### Given problem
Pick up the exchange about the Irish grass-fed beef PGI application and continue it after its last sentence.

:: Text shown ::

T2. Mr Gildernew asked the Minister of Agriculture, Environment and Rural Affairs, who will be aware that the European Commission has called for the North to be included in the Irish grass-fed beef protected geographical indication (PGI) application, whether he joins him in welcoming that development. (AQT 1352/17-22)

Photo of Colm Gildernew Colm Gildernew Sinn Féin

The Minister will be aware of the welcomed additional value that such an inclusion would have in the value of our beef output — up to 20%, some evidence indicates — and of the fact that the carbon footprint of our grass-fed cattle is much lower than the global average. Does the Minister agree that an all-Ireland PGI status would play a key role in recognising the fact that we have the world's most climate-friendly beef here on the island of Ireland?

:::
:: Dataset content ::

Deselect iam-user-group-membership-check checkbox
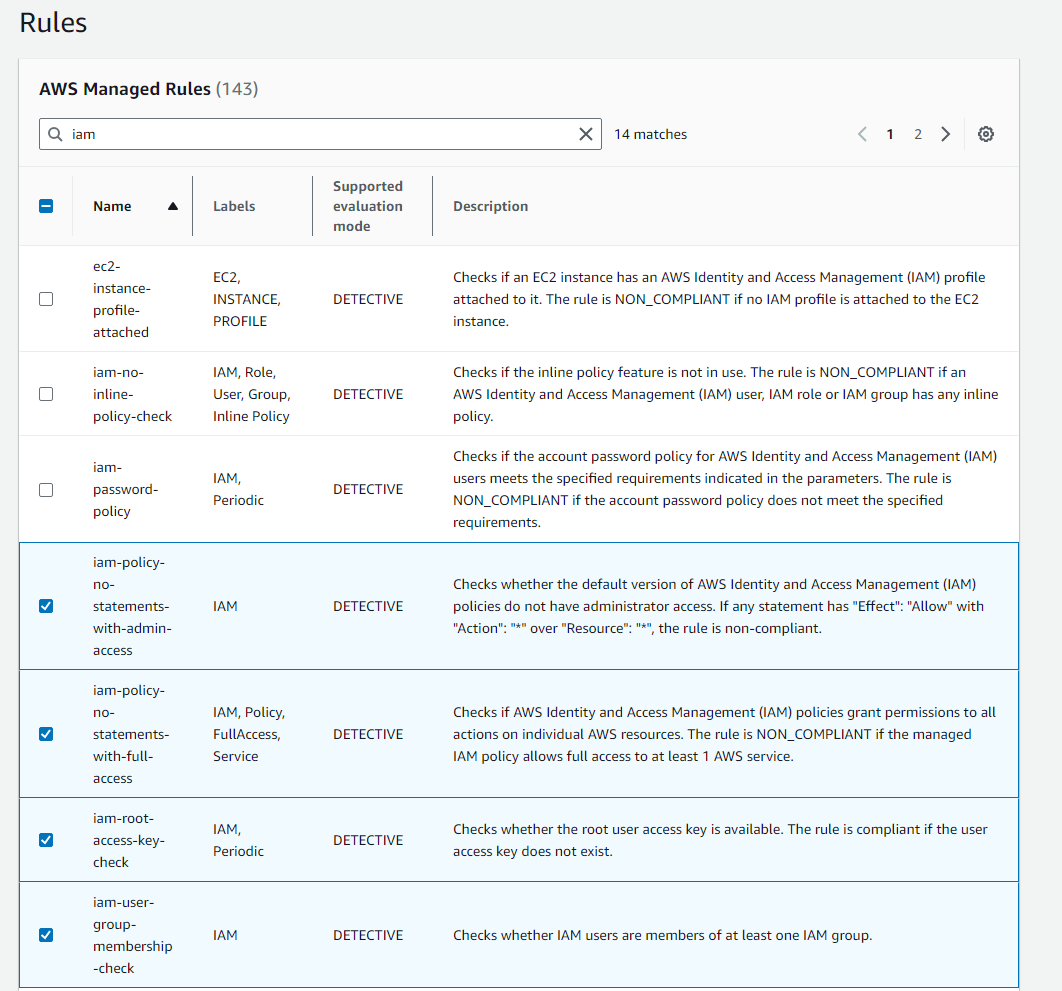 coord(46,935)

:::

### Final result
Photo of Edwin Poots Edwin Poots DUP

I am delighted to hear the Member making the argument that I was making earlier in Question Time — that it would be ludicrous to shift beef production from Northern Ireland to less carbon-friendly places in the world and that, therefore, the legislation before us is unwise. With regard to the issue that he raises, yes, we should be looking to identify every marketing opportunity that exists, and I therefore support the PGI Irish grass-fed status. There is potential for a British grass-fed status, which we may also be able to apply to. I do not care who gives us the highest price for our beef; I will be happy to take the highest price for beef from anywhere in the world if I can get it for my farmers.